Texto mostrado:
Hover through the fog and filthy air.
Lo hermoso es feo, y lo feo es hermoso.
¡Revoloteemos por entre la niebla y el aire impuro!
William Shakespeare, McBeth, acto 1, escena 1.
yHace ya algunas semanas que apareció en la web un nuevo blog que nos ha dejado helados: allí, un grupo de exmiembros del instituto religioso Miles Christi, denuncia los abusos psicológicos y la coartación de la libertad que han sufrido en esa institución. El caso se suma a otro más conocido y escandaloso –el del IVE-, del que ya dimos suficiente cuenta en estas páginas y sobre el cual acaba de salir hoy mismo un nuevo blog de denuncias con toda la documentación oficial y que pueden visitar aquí.
Como decía un amigo, “la religión es algo muy peligroso”, y verdaderamente lo es cuando su gestión cae en manos de psicópatas, o avivados, o todo eso junto, que se aprovechan de la fe y generosidad de las almas buenas para sus propósitos, que pueden ser perversiones sexuales, ansias de poder y dominación sobre los demás u otros más propios del vodevil, como el instituto salteño donde se lavaba dinero proveniente del narcotráfico. Esta situación, que se repite una y otra vez, debería alertar de una buena vez a los obispos a fin de que dispusieran la prohibición total y absoluta de que sacerdote alguno tenga la peregrina idea de fundar un instituto religioso. Ya suficientes tiene la Iglesia ,y bien harían la mayoría de ellos en disolverse y unirse a los más antiguos y probados.
La genialidad de Shakespeare habilita una reflexión sobre esta situación a partir de algunos textos de MacBeth, unas de sus tragedias más conocidas.
Una característica común a todo este tipo de fundadores es una enorme ambición que tiene sus raíces, creo yo, en una cuestión psicológica que desconozco pero. Su formación y su conciencia católica, sin embargo, les impide buscar claramente el mal que efectivamente provocan. Dice lady MacBeth: Te agradaría ser grande, pues no careces de ambición; pero te falta el instinto del mal, que debe secundarla. Lo que apeteces ardientemente, lo apeteces santamente. (acto I, escena 5). Estos fundadores no tienen el instinto del mal para ejecutar su ambición y, por tanto, el mal debe enmascararse en el bien y así, en sus conciencias o, al menos, a ojos de sus seguidores, el motor de la ambición es nada menos que la santidad. Por eso mismo, los fundadores, frente a sus súbditos, son santos; irremediablemente santos, ya que todo lo que han hecho “lo han apetecido santamente”.

(Registros en bruto)
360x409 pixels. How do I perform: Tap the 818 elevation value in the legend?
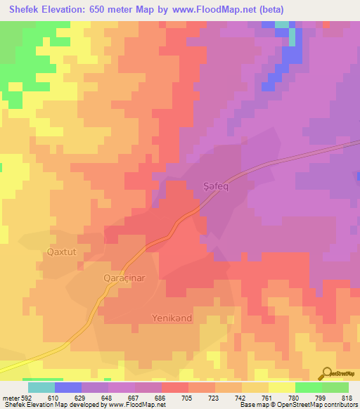pos(335,397)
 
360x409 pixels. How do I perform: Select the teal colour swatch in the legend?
pos(41,387)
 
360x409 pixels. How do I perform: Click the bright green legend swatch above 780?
pos(308,387)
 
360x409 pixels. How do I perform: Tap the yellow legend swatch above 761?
pos(281,387)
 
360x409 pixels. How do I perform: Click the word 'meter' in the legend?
pos(10,397)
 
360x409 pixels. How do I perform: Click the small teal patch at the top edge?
pos(282,24)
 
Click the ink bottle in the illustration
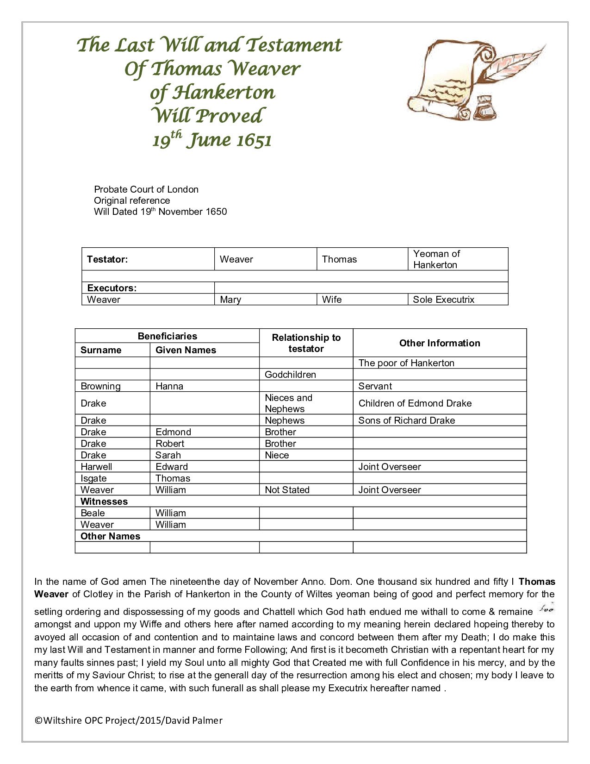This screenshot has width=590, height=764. click(485, 107)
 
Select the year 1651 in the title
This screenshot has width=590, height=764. click(254, 140)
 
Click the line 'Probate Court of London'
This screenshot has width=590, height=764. click(146, 189)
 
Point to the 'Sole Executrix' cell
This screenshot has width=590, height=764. click(443, 300)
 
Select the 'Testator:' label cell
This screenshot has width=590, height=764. click(107, 259)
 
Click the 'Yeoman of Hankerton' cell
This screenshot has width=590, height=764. click(436, 259)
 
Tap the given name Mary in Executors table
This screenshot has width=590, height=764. click(230, 300)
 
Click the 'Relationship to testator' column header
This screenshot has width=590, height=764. click(306, 343)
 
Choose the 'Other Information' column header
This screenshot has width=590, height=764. click(440, 343)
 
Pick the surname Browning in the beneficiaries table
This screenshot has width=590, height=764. click(100, 386)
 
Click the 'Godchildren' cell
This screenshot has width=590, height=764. click(290, 375)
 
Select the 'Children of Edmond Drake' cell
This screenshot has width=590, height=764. click(415, 403)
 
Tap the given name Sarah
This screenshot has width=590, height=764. click(168, 455)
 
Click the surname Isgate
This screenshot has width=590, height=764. click(93, 478)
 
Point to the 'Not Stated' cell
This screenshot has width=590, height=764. click(287, 490)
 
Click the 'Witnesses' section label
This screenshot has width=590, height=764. click(104, 501)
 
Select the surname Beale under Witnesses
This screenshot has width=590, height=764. click(93, 513)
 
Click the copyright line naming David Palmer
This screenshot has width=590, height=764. click(129, 720)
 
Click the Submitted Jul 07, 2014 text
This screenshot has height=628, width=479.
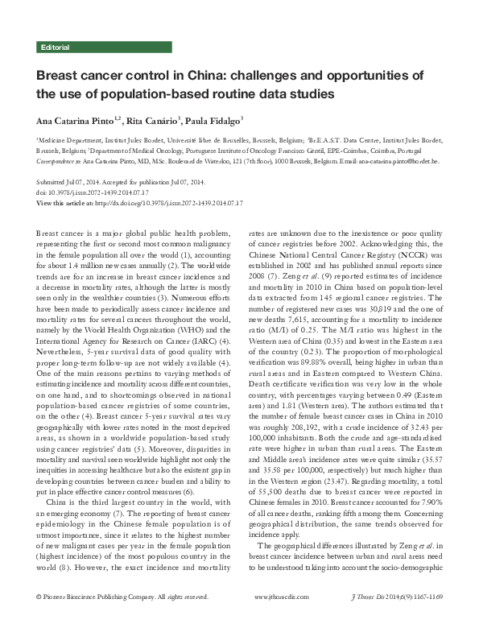pyautogui.click(x=69, y=184)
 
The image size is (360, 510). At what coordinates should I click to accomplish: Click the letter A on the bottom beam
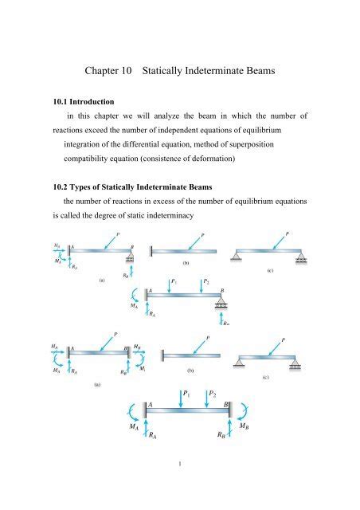[149, 405]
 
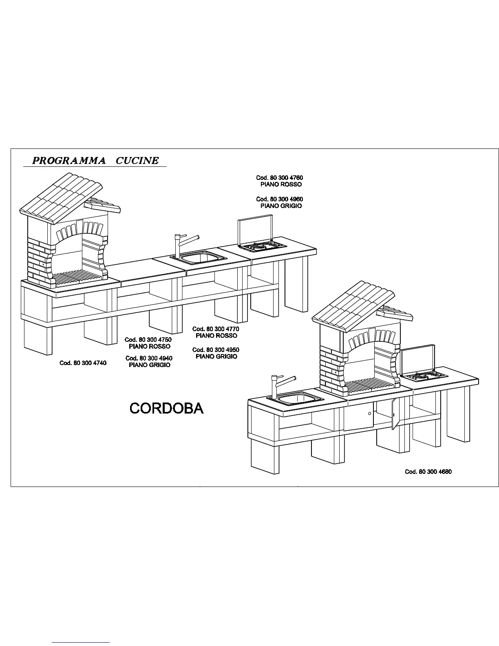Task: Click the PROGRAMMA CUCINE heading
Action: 95,160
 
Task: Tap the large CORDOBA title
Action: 166,408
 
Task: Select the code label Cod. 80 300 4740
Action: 83,363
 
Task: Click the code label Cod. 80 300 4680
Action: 428,471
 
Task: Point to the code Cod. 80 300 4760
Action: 279,178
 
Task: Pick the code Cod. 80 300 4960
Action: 279,199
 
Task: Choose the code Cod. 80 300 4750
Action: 148,339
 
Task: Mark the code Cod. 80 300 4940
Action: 149,358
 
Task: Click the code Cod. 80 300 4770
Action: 216,329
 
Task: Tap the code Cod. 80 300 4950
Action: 216,350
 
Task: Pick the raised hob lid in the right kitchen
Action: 417,359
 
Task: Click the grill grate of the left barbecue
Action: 77,278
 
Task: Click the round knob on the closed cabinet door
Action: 369,414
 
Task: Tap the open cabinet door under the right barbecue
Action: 394,414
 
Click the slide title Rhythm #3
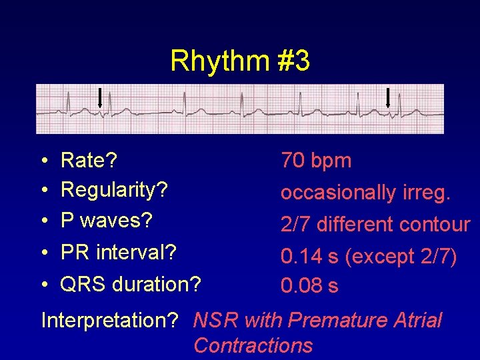coord(239,61)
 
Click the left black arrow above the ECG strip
coord(99,97)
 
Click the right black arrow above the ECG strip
coord(389,97)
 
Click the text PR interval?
coord(119,253)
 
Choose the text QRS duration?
coord(131,285)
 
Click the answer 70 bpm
coord(316,161)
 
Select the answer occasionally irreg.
coord(366,193)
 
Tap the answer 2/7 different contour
coord(375,225)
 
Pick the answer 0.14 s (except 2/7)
coord(369,256)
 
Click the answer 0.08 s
coord(309,287)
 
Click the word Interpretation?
coord(109,321)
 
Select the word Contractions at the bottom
coord(253,345)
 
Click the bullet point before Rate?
coord(43,161)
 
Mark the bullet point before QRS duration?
coord(43,285)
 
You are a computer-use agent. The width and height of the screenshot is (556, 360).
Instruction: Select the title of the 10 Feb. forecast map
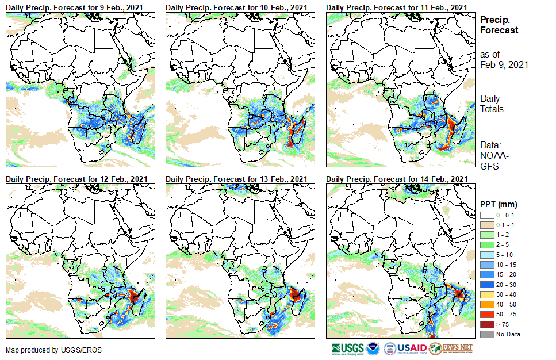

Instrucciones:
A. Resume en dos oraciones el texto sobre los fundadores de institutos religiosos y MacBeth.
B. Retoma el texto sobre los fundadores de institutos religiosos y MacBeth justo después de su última oración.
Los registros no cumplen ninguna función en esto.

Resultados finales:
A. Un nuevo blog de exmiembros del instituto religioso Miles Christi denuncia abusos psicológicos y la coartación de la libertad, un caso que se suma al del IVE, y el texto pide que los obispos prohíban a cualquier sacerdote fundar un instituto religioso. A partir de unas palabras de lady MacBeth, sostiene que estos fundadores no tienen el instinto del mal para ejecutar su ambición y por eso la enmascaran de bien, de modo que ante sus súbditos aparecen como santos.

B.
Suelen ser personas inteligentes, con un gran carisma y liderazgo, y habilidad para esconder su maldad. Para engañar al mundo, pareced como el mundo. Llevad la bienvenida en los ojos, en la lengua, en las manos, y presentaos como una flor de inocencia; pero sed la serpiente que se esconde bajo esa flor (acto I, escena 5). Son, efectivamente, serpientes escondidas bajo una flor: quien se acerca, movido por el aroma de santidad que pareciera que despiden, son mordidos y envenenados. Si repasamos los casos que conocemos veremos que es ese su patrón de conducta. Engatusan a jóvenes generosos con los vivos colores del entusiasmo misionero, de la entrega a Dios, de la evangelización de la cultura y de muchas otras cuentas de colores y, cuando menos lo esperan, reciben el mordisco: manipulación de las conciencias, coartación de la libertad, abuso sexual, humillaciones, etc. Y es un veneno particularmente nocivo pues se ordena a quebrar la personalidad y hacer de los religiosos autómatas completamente despersonalizados e incapaces de reaccionar aún frente a lo evidente, en razón de la obediencia o de la santidad del fundador, que sabrá lo que hace.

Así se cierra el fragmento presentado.